Between the start of the war and 24 September, the total civilian casualties in Ukraine reached 27,449.
Seasoned mediator Qatar has expressed its openness to facilitate dialogue between rivals Russia and Ukraine “if asked” by its international partners, a top diplomat from the Gulf state told Newsweek on Tuesday.
The remarks were made during an interview with Qatar’s Minister of State at the Ministry of Foreign Affairs Dr. Mohammed bin Abdulaziz bin Saleh Al Khulaifi, who tapped into the country’s record of successful global mediations.
“If asked to mediate in the Ukraine conflict, we would of course be ready to work towards facilitating dialogue and achieving peace in Europe,” Al Khulaifi told the American magazine, noting such mediation is “desperately needed.”
It has been more than a year since Russia launched a full scale military invasion in Ukraine following a period of simmering tensions between the rivals. Since it first erupted on 24 February 2022, the war has dragged on with no permanent ceasefire in sight as tensions continue to soar.
Qatar has long called for the need to diplomatically resolve the conflict through dialogue.

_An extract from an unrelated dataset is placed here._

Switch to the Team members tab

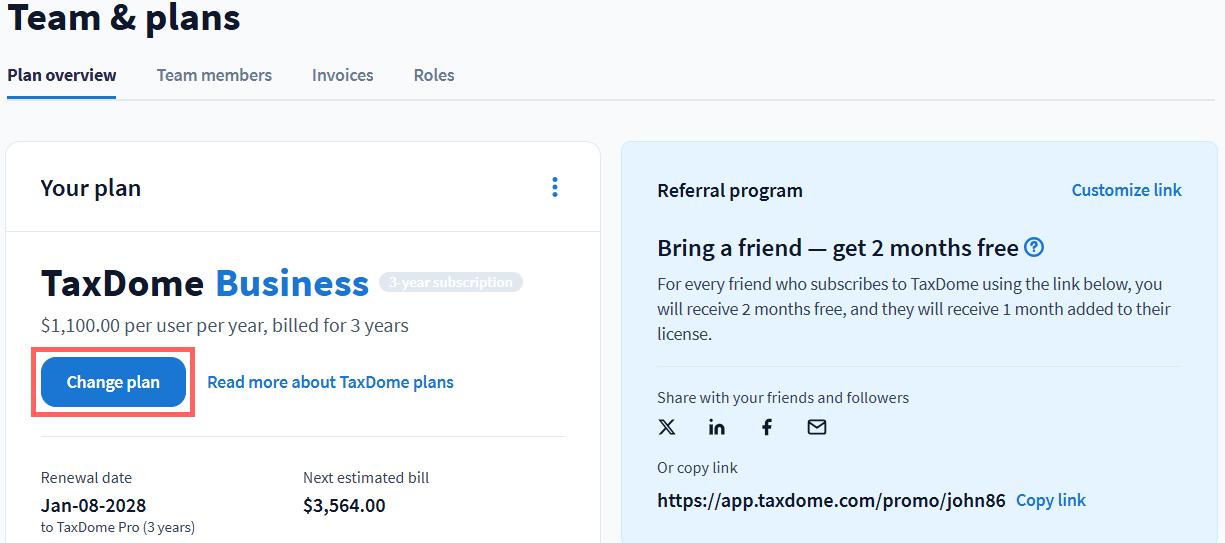point(214,75)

It has also repeatedly urged Russia to respect Ukraine’s “territorial integrity”. In March last year, Qatar was among 141 countries who voted on a United Nations resolution demanding Russia’s “immediate and complete” withdrawal from Ukraine.
During his interview with Newsweek, Al Khulaifi further reiterated Doha’s stance regarding the crisis and said the Gulf state “supports any and all constructive dialogue and negotiations that could lead to an end of the conflict.”

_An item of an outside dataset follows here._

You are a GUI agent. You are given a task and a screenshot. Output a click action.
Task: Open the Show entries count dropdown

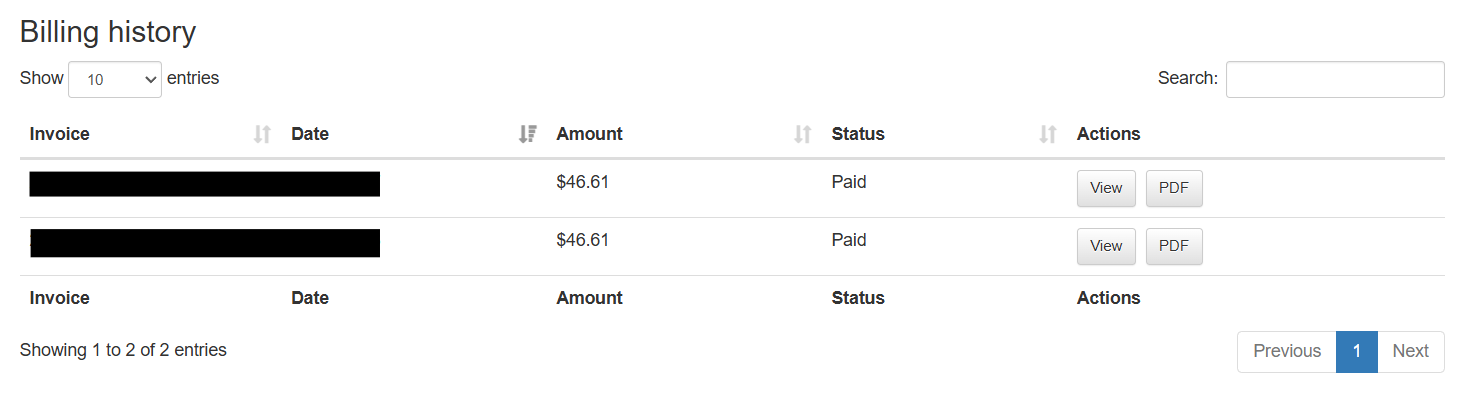tap(115, 79)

“As has been our position from the beginning, we continue to call for an immediate cessation of military action in Ukraine,” Al Khualifi said.
The Qatari official added that “humanitarian corridors must remain open to allow aid into the country” and stressed the need to respect “Ukraine’s sovereignty and territorial integrity”.
Qatar’s unwavering stance
In June, Qatar’s Prime Minister and Foreign Minister Sheikh Mohammed bin Abdulrahman Al Thani travelled to Moscow where he met with Russia’s Foreign Minister Sergei Lavrov, the first such meeting since last year.
A statement by Qatar’s foreign ministry at the time said Sheikh Mohammed “stressed the importance of respecting Ukraine’s sovereignty, independence and territorial integrity within its internationally recognised borders.”
Sheikh Mohammed then visited Ukraine in July, where the Gulf state pledged $100 million in humanitarian assistance to the war-laden country.
The vital humanitarian assistance package intended to support the European country’s ongoing recovery, enhancing its infrastructure and social services.
“This money will be channelled for reconstruction in the health and education sectors, humanitarian de-mining and other important social and humanitarian projects,” Ukraine’s Prime Minister Denys Shmyhal said at the time.
Qatari and Ukrainian officials had also discussed Ukraine’s peace formula, which consisted of a comprehensive 10-point peace plan aimed at putting an end to Russia’s war on Ukraine.
However, neither of the meetings in both Moscow and Kyiv pointed to direct Qatari mediation efforts.
The tiny yet diplomatically powerful Gulf nation has a record of successful mediations—most recently landing a historic prisoner exchange deal between adversaries, United States and Iran.
Qatar’s years-long shuttle diplomacy resulted in a major deal that led to the exchange of prisoners between the US and Iran last month, in addition to the release of approximately $6 billion of Tehran’s frozen assets.
Meanwhile, the Ukrainian crisis was among the main topics highlighted in the speech of Qatar’s Amir Sheikh Tamim bin Hamad Al Thani at the UN General Assembly last month.
“In the absence of a prospect for a permanent political solution, and due to the ability to keep the war raging indefinitely by major international blocs engaging directly or indirectly in the war, a long-term truce has become the most looked for aspiration by people in Europe and all over the world,” Sheikh Tamim said.
The Qatari leader added: “Based on the harm that befallen the peoples of the two countries and the peoples of the world, and because this status quo cannot be accepted, we reiterate our call on all parties to comply with the United Nations Charter and the international law, respect the sovereignty and territorial integrity of states, and resort to a radical peaceful solution that is based on these principles.”
Between the start of the war and 24 September, the total civilian casualties in Ukraine reached 27,449, per figures by the UN. The war has also caused a grain crisis while exacerbating Europe’s energy crisis, with countries in the region seeking alternatives to Russian gas.